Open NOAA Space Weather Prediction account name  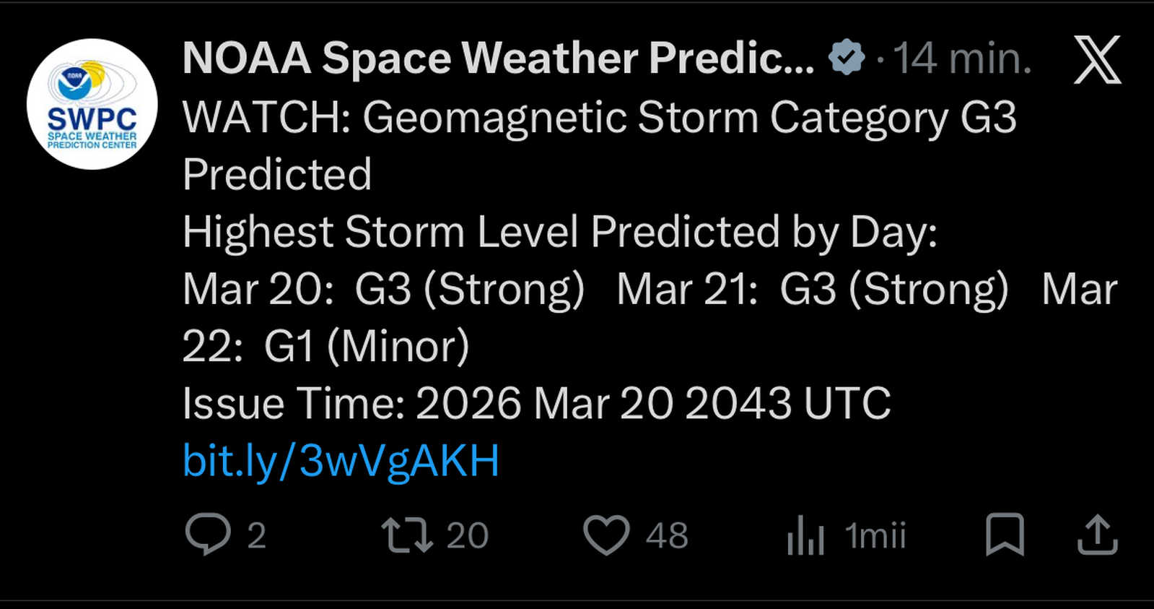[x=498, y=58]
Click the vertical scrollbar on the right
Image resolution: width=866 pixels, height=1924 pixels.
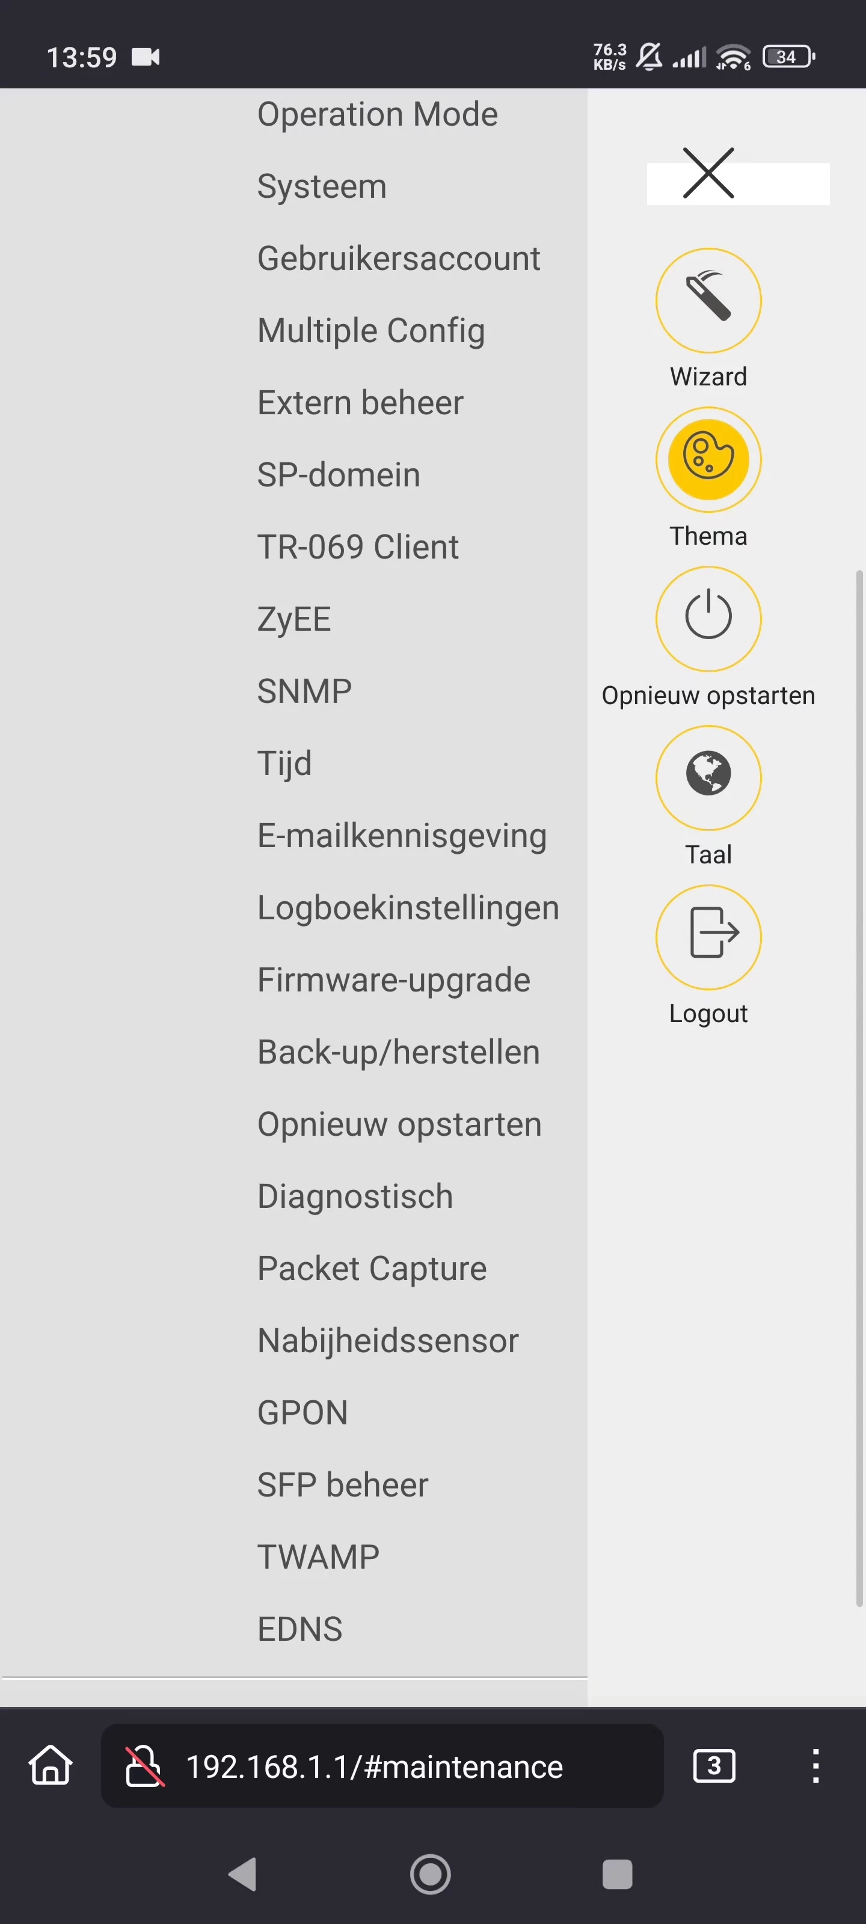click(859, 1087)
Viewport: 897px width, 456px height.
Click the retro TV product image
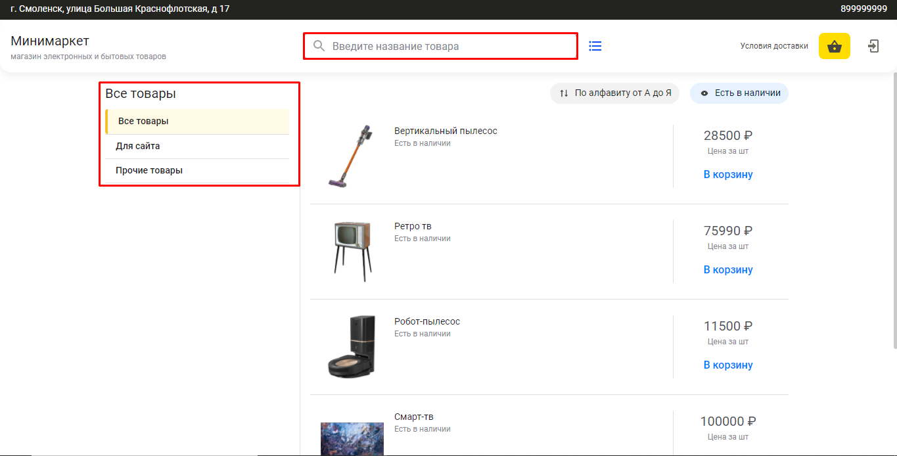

- Problem to work on:
Everything from the line with "Click the vertical scrollbar on the right" through the end of the records above, and nothing else, is to be quoted exactly; please leave the pictures out.

- Completed exercise:
Click the vertical scrollbar on the right
Image resolution: width=866 pixels, height=1924 pixels.
click(859, 1087)
Viewport: 897px width, 456px height.
Click the retro TV product image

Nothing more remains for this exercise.